» **Assignment**
Output exactly what appears from the line containing "The height and" to the end of the data below, and nothing more.

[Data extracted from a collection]
=== Section Start ===
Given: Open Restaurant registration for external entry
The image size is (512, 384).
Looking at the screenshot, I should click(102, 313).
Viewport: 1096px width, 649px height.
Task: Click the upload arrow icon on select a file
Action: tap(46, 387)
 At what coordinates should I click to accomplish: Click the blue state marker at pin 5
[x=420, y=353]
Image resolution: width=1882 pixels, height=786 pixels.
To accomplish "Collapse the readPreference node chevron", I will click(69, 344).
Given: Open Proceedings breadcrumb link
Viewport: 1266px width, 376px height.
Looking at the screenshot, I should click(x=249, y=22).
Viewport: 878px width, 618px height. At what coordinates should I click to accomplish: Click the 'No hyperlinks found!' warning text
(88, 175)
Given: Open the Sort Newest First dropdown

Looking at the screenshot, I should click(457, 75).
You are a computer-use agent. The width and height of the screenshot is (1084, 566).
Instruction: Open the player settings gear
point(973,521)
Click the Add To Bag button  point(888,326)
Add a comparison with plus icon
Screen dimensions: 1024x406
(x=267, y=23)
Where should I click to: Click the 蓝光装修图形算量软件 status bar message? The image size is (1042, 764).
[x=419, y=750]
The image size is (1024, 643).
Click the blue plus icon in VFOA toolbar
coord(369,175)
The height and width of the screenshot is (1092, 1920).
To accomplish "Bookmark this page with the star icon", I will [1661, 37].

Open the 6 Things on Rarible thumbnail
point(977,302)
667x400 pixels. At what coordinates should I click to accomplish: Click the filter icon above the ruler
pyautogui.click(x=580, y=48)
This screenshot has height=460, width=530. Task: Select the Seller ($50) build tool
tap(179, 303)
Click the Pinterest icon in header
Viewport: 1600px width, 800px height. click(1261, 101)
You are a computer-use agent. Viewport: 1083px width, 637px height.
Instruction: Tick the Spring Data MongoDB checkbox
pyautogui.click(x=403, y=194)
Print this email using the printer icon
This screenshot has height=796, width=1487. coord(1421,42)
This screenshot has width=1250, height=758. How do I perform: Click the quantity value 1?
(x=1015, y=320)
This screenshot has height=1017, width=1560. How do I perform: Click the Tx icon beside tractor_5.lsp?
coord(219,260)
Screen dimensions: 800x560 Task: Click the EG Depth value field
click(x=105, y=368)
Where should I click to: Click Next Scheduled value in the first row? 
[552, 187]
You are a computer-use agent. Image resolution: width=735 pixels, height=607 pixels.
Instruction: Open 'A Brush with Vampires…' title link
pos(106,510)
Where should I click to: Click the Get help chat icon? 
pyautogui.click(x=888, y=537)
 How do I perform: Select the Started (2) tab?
=== Section End ===
» **Your response**
The height and width of the screenshot is (1092, 1920).
To accomplish "Bookmark this page with the star icon", I will [1661, 37].

Open the 6 Things on Rarible thumbnail
point(977,302)
667x400 pixels. At what coordinates should I click to accomplish: Click the filter icon above the ruler
pyautogui.click(x=580, y=48)
This screenshot has height=460, width=530. Task: Select the Seller ($50) build tool
tap(179, 303)
Click the Pinterest icon in header
Viewport: 1600px width, 800px height. click(1261, 101)
You are a computer-use agent. Viewport: 1083px width, 637px height.
Instruction: Tick the Spring Data MongoDB checkbox
pyautogui.click(x=403, y=194)
Print this email using the printer icon
This screenshot has height=796, width=1487. coord(1421,42)
This screenshot has width=1250, height=758. How do I perform: Click the quantity value 1?
(x=1015, y=320)
This screenshot has height=1017, width=1560. How do I perform: Click the Tx icon beside tractor_5.lsp?
coord(219,260)
Screen dimensions: 800x560 Task: Click the EG Depth value field
click(x=105, y=368)
Where should I click to: Click Next Scheduled value in the first row? 
[552, 187]
You are a computer-use agent. Image resolution: width=735 pixels, height=607 pixels.
Instruction: Open 'A Brush with Vampires…' title link
pos(106,510)
Where should I click to: Click the Get help chat icon? 
pyautogui.click(x=888, y=537)
 How do I perform: Select the Started (2) tab?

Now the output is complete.